L'auteur, au passage, trouve très à propos la boutade « Qu'est-ce qu'un Juif sioniste ? C'est un Juif qui, avec l'argent d'un autre Juif, essaie d'envoyer le fils d'un troisième Juif s'installer en Israël ».
Parmi ses références, on ne sera donc pas surpris de trouver des citations de Noam Chomsky, de Leïla Shahid, Elias Sanbar ou encore Mahmoud Darwich. Sans oublier une interview de Sari Nusseibeh.
L'auteur, par ailleurs, a composé un questionnaire qu'il soumet à différents interlocuteurs au cours de son périple. Ce questionnaire est répété sans cesse tout au long de l'ouvrage d'où une certaine lourdeur.

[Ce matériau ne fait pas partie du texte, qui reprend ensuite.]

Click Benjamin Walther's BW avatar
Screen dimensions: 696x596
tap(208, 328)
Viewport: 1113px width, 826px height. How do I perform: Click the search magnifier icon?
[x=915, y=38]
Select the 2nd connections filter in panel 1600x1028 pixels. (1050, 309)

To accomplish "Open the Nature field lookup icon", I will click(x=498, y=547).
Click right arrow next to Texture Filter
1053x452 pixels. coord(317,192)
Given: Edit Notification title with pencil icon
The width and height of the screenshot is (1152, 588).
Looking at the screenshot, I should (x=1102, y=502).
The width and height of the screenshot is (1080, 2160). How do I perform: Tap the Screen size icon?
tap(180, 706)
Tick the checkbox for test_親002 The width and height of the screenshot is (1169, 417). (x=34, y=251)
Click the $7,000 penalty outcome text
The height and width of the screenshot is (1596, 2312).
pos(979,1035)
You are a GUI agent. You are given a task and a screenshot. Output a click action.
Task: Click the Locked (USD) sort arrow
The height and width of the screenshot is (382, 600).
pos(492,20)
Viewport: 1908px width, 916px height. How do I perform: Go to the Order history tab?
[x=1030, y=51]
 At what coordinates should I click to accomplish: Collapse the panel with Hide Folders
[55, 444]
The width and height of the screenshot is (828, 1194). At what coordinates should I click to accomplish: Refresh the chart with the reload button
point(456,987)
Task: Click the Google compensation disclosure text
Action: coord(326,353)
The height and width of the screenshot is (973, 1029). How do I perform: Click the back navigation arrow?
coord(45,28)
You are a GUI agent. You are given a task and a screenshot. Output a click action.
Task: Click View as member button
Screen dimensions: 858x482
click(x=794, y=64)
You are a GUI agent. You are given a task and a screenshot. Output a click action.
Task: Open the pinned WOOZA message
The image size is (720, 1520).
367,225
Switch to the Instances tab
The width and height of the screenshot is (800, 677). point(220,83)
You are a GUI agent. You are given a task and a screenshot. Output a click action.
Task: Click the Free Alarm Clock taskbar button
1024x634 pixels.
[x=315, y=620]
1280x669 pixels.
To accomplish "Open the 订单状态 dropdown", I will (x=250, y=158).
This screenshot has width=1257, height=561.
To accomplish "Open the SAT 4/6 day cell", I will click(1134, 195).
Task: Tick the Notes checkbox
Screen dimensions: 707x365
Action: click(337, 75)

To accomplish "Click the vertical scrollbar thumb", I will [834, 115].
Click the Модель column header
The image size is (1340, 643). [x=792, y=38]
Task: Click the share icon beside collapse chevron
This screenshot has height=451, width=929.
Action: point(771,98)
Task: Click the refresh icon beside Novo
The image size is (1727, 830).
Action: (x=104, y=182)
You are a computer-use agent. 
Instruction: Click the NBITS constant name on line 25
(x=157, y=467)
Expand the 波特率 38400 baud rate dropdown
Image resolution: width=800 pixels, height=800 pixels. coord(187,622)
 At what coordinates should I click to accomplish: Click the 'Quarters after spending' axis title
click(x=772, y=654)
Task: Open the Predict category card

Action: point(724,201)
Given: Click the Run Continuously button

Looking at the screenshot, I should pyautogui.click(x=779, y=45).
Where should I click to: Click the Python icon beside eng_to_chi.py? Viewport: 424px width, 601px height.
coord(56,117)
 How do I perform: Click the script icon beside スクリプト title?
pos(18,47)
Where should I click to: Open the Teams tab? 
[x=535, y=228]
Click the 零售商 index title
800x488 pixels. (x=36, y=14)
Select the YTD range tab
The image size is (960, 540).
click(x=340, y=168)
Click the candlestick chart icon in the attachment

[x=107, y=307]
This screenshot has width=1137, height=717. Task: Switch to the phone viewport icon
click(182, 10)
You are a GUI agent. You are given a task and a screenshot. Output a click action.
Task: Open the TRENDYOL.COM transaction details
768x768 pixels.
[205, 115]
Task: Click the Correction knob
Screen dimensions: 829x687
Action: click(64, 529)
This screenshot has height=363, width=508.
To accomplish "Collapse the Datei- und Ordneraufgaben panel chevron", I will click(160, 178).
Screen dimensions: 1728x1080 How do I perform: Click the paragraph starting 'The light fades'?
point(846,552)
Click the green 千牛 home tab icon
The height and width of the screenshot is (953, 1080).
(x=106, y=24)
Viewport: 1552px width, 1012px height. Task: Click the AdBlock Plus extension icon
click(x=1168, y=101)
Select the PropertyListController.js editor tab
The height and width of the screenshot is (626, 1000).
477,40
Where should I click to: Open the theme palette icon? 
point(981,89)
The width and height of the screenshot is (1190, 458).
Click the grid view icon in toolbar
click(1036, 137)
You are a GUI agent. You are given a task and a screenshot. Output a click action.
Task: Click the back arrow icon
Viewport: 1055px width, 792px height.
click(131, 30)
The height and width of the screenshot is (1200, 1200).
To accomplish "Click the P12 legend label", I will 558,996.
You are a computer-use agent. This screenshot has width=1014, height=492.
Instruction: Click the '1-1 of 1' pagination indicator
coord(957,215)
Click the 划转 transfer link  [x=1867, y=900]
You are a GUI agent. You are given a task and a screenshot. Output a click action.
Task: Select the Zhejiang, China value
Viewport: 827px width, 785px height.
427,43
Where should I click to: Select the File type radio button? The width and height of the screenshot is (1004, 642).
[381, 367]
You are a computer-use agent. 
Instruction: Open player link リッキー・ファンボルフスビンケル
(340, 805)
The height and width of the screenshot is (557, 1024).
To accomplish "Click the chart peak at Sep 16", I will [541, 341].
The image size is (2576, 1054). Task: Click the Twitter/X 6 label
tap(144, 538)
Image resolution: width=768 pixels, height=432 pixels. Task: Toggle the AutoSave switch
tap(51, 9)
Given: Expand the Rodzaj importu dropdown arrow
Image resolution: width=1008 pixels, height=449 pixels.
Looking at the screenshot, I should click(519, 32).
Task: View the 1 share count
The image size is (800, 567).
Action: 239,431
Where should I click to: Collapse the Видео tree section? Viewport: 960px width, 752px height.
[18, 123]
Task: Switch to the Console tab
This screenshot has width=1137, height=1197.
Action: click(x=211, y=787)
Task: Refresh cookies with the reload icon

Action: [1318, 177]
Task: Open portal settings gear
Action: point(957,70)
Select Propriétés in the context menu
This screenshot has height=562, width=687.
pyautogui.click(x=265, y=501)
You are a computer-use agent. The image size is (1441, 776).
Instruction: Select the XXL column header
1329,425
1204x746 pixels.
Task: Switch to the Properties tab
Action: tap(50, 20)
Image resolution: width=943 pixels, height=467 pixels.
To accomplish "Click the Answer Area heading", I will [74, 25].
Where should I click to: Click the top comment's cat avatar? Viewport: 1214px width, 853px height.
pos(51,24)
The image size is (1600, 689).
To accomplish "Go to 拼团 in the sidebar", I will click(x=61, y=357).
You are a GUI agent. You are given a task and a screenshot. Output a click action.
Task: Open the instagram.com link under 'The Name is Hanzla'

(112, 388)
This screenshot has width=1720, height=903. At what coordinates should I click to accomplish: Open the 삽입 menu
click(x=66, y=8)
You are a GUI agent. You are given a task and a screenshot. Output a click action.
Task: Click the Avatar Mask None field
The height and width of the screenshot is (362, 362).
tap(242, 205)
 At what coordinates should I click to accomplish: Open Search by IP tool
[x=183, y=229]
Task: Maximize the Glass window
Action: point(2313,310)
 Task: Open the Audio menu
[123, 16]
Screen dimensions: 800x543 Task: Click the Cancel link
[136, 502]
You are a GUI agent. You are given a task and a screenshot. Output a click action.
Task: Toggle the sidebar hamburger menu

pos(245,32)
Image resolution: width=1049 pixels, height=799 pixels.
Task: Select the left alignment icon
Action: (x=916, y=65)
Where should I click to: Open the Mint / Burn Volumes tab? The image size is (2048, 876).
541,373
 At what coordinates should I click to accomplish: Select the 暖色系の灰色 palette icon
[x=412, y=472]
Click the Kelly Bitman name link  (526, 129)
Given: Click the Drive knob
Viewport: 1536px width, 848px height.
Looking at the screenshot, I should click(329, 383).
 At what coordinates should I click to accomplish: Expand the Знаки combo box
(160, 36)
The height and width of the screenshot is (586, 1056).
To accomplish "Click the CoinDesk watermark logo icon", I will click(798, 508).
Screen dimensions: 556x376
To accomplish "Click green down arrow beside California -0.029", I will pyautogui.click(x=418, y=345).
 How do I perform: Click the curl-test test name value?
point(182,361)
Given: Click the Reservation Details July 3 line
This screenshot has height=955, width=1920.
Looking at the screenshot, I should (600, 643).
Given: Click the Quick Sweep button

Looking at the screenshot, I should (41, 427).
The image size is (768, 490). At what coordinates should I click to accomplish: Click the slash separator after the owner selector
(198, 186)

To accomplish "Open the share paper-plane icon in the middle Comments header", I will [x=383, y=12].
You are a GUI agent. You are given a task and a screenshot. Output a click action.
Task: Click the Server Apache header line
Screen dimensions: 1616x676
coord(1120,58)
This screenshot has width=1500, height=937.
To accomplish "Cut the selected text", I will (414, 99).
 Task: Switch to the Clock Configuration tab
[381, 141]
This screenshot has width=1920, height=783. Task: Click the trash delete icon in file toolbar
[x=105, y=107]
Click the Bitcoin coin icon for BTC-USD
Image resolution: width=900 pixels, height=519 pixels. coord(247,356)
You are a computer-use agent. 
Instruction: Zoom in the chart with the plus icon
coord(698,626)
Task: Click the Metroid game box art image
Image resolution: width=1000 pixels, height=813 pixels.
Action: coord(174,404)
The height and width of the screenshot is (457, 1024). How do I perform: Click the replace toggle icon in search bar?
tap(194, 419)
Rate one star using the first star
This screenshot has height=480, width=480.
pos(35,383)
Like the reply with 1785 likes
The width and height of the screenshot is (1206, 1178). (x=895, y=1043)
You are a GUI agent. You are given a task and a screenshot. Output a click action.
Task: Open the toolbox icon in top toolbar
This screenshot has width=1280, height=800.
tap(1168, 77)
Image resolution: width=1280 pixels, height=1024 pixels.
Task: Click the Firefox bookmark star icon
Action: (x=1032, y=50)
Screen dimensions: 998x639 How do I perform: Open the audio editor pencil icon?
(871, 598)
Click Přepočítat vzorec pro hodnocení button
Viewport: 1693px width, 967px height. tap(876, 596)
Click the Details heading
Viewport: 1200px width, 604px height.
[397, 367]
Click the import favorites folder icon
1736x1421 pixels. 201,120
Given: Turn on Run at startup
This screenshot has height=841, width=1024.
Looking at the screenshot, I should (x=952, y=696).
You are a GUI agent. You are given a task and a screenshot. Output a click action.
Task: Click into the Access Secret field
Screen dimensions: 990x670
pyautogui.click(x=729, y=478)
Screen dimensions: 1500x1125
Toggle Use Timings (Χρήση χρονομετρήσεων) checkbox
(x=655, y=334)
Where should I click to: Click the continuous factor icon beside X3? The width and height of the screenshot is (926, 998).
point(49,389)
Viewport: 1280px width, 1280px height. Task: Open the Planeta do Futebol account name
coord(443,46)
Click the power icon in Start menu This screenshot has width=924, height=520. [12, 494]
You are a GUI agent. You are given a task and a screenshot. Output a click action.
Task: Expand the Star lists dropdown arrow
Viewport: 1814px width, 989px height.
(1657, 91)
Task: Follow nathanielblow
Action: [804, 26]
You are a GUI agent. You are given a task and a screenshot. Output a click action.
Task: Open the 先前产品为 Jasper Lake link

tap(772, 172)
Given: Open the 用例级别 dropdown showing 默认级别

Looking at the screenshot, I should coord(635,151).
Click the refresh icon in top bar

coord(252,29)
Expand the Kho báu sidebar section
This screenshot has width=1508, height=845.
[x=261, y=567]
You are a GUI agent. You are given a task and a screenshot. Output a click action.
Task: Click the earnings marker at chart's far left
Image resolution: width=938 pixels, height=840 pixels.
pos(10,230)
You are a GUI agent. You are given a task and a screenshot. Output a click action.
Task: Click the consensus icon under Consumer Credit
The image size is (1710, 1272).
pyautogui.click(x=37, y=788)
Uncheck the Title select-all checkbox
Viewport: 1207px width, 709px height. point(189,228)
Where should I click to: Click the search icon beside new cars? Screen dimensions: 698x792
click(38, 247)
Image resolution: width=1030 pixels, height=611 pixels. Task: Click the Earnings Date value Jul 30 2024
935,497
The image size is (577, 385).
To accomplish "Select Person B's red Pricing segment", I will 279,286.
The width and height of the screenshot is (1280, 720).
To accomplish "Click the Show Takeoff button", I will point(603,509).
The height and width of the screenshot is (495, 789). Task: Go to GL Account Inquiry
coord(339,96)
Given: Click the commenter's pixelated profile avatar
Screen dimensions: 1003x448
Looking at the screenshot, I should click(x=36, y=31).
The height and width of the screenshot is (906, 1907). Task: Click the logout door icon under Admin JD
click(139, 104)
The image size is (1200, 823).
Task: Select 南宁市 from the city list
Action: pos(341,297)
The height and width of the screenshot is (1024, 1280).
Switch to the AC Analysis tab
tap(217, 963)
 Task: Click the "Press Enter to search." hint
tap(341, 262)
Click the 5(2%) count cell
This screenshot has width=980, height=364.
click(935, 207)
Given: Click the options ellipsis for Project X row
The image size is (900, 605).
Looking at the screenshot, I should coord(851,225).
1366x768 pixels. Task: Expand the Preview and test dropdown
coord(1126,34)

Enfin, cerise sur le gâteau (si l'on peut dire!), au moment où l'on pense que ce récit de voyage s'achève, l'auteur se lance dans un chapitre de politique fiction. Nous sommes en 2019 et une pasionaria israélienne, Golda Weizman, de père russe et de mère marocaine, « appelle les citoyens juifs israéliens à la désobéissance civile, et les citoyens arabes israéliens et palestiniens à la résistance non violente ». Le discours de madame Weizman est sans ambiguïté : « Il est fini le temps où nous anesthésiions nos consciences, où nous considérions les Palestiniens comme des sous-hommes que des snipers bien entraînés et bien protégés peuvent tuer à volonté. Il est fini le temps où les autorités israéliennes adoptaient une politique inavouée d'absolution, de compromis et de modération envers les Israéliens qui humiliaient, écrasaient et déshumanisaient les Palestiniens. Qu'avons-nous fait de l'enseignement de la Torah ? Les sionistes en ont vendu les versets à vil prix... » Le discours séduit et, en 2023, Golda Weizman devient Premier ministre. Elle est réélue en 2028. En 2032, l'idée d'un État fédéral palestinien est lancée puis celle d'un État supranational avec pour capitale Jérusalem/Al Qods. En 2038, Marouane Barghouti devient le Premier Président de la Palestine. En 2052, Golda Weizman et Marouane Barghouti, en tant qu'initiateurs du nouvel État du Proche-Orient dénommé Eretz Avraham, Ard El-Khalil auquel se joindra, en 2053, la Jordanie, reçoivent à Oslo, le prix Nobel de la Paix. Le rêve de ceux qui voudraient dissoudre et noyer l'État juif dans un océan arabe, rêve dont l'auteur ne cache pas qu'il a sa préférence, est réalisé. Il va sans dire qu'un tel scénario marquerait la fin du sionisme et du retour du peuple juif à l'indépendance si chèrement acquise en 1948.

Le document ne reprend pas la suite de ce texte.